- _Stated exercise_: Please state how many lines in the listing below contain the word "product". Reply with the number alone.

- _Given records_:
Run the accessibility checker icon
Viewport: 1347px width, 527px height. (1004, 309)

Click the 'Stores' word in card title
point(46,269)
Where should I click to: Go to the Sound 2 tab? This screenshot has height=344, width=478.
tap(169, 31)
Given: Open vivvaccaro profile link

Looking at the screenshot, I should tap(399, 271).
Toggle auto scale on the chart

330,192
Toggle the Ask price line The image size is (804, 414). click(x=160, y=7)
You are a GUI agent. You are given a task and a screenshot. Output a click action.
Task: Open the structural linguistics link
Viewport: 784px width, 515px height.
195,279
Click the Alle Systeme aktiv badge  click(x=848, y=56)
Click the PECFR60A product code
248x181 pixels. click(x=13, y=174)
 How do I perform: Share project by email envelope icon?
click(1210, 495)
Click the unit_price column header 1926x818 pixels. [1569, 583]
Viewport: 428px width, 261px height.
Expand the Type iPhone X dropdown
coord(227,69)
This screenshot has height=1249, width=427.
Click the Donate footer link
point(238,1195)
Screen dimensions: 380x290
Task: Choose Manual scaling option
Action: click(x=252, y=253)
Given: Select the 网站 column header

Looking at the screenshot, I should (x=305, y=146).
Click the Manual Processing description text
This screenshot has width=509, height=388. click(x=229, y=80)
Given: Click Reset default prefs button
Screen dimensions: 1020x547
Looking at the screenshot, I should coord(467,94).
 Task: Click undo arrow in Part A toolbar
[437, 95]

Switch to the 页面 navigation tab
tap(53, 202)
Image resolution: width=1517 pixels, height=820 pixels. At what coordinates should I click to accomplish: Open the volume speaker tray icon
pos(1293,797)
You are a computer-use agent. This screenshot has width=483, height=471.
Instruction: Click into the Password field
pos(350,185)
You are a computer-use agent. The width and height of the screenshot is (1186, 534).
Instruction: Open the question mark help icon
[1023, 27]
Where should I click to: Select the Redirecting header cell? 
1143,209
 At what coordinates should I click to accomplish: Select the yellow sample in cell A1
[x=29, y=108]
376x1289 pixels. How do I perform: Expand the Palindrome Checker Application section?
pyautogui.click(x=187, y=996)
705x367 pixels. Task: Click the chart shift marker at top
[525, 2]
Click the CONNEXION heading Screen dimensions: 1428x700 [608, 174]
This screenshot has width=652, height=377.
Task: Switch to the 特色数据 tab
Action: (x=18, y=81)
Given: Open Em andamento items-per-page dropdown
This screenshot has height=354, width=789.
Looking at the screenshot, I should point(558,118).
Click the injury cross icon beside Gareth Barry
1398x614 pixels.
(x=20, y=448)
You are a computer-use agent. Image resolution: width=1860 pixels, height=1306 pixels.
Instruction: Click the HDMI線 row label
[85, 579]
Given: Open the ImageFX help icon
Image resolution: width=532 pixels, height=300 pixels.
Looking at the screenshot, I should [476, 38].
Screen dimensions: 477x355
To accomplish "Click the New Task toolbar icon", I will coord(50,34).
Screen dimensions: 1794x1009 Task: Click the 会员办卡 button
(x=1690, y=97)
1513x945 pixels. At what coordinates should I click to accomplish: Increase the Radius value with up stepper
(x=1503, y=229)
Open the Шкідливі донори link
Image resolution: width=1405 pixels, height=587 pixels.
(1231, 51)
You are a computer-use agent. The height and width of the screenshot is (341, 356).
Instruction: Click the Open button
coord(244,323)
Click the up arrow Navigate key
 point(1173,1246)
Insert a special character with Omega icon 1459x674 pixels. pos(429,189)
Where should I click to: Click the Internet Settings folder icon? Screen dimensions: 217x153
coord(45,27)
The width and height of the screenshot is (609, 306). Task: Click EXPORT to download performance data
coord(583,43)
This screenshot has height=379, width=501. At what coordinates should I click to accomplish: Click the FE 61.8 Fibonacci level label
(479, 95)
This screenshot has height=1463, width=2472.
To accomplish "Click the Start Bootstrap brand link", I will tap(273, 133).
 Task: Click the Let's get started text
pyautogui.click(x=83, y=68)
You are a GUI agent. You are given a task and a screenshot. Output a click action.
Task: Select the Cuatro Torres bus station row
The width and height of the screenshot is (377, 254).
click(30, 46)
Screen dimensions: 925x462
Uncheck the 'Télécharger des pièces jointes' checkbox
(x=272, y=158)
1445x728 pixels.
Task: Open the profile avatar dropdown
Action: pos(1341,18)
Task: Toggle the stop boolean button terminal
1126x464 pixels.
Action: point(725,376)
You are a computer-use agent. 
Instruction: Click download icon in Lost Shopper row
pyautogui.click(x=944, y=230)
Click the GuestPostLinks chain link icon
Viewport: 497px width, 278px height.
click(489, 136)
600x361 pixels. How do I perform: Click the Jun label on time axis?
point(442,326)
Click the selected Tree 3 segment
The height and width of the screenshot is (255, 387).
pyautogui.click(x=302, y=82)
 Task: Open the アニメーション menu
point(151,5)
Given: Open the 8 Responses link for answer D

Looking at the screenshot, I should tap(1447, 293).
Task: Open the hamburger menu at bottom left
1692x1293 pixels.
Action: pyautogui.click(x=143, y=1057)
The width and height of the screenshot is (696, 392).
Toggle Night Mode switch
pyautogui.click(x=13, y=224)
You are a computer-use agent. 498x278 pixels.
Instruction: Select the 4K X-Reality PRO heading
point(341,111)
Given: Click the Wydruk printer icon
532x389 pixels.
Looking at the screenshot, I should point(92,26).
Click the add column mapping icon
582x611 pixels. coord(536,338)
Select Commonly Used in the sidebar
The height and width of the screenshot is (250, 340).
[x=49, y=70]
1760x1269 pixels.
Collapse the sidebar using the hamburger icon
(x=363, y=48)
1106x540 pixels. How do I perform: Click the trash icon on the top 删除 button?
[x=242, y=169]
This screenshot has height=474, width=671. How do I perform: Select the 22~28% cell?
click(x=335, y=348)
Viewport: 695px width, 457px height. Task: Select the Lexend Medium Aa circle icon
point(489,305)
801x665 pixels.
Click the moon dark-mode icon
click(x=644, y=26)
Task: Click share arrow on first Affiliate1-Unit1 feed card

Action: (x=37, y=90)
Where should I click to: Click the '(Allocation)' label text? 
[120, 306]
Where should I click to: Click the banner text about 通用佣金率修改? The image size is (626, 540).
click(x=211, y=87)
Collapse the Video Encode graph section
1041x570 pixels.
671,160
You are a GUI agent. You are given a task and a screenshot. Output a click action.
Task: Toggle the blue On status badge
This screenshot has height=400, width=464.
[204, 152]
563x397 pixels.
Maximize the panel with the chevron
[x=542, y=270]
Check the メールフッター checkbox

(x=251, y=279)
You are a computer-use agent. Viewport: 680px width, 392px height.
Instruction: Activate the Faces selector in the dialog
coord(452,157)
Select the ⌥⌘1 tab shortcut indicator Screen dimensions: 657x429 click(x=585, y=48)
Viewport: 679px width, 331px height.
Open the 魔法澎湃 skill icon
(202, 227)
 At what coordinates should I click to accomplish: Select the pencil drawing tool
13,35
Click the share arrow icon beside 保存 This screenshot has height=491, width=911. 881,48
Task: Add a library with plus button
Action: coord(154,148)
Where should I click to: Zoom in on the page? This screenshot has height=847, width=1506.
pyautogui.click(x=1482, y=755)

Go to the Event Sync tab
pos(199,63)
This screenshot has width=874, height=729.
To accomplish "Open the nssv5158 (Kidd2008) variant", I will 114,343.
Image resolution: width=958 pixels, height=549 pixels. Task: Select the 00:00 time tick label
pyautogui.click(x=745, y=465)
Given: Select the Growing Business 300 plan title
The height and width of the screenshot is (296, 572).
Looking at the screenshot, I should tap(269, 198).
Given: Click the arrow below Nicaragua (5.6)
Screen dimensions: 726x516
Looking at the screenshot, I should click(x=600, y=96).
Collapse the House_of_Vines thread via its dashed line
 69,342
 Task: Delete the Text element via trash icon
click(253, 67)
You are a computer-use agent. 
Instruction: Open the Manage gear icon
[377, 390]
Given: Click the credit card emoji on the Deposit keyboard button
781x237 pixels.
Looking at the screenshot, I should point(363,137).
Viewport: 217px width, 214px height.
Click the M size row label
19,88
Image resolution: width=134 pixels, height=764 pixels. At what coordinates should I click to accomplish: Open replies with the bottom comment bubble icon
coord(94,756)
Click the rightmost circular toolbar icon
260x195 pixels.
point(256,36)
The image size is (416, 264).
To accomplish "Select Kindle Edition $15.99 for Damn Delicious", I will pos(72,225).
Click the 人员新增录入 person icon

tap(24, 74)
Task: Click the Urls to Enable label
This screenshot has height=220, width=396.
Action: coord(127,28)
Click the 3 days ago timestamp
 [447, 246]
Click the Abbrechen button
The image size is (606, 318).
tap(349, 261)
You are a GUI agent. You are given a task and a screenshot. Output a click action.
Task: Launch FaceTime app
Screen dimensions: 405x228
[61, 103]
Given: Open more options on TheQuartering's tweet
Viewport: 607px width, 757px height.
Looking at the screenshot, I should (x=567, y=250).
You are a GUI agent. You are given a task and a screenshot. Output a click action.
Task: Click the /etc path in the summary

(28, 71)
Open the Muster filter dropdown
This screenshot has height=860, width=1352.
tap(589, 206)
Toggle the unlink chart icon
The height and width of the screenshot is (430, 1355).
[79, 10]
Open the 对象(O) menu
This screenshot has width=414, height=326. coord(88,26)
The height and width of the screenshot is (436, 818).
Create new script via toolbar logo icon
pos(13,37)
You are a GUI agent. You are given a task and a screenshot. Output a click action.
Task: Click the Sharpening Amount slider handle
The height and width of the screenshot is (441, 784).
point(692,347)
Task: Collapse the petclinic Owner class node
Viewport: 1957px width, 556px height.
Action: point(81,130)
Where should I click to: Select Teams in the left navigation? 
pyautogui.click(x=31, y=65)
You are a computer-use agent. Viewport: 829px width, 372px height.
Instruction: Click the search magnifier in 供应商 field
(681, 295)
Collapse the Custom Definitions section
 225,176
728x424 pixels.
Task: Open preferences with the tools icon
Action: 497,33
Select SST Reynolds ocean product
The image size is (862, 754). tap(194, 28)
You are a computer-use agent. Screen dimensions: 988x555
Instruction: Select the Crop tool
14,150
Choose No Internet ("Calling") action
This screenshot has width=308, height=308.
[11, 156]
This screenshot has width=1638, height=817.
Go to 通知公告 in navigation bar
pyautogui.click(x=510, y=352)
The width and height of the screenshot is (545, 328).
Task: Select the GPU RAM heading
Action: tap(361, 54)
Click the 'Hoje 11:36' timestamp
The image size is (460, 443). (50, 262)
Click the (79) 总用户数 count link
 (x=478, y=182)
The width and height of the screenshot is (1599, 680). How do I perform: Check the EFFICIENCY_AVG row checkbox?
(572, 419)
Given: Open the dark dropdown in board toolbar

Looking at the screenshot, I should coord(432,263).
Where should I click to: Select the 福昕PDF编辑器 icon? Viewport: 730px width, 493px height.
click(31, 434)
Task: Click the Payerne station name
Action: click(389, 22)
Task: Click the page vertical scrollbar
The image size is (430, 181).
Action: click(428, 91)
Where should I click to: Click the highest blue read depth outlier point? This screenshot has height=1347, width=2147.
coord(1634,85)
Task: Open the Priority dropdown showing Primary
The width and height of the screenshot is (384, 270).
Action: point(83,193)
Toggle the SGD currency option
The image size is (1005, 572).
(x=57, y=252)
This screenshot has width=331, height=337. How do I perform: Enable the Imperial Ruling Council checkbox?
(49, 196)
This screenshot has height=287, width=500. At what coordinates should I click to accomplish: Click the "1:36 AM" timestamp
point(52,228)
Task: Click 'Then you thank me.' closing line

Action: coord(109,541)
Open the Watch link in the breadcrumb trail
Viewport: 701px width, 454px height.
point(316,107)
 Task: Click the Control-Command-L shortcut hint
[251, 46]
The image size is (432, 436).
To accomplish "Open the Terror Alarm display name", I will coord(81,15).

- _Written solution_: 2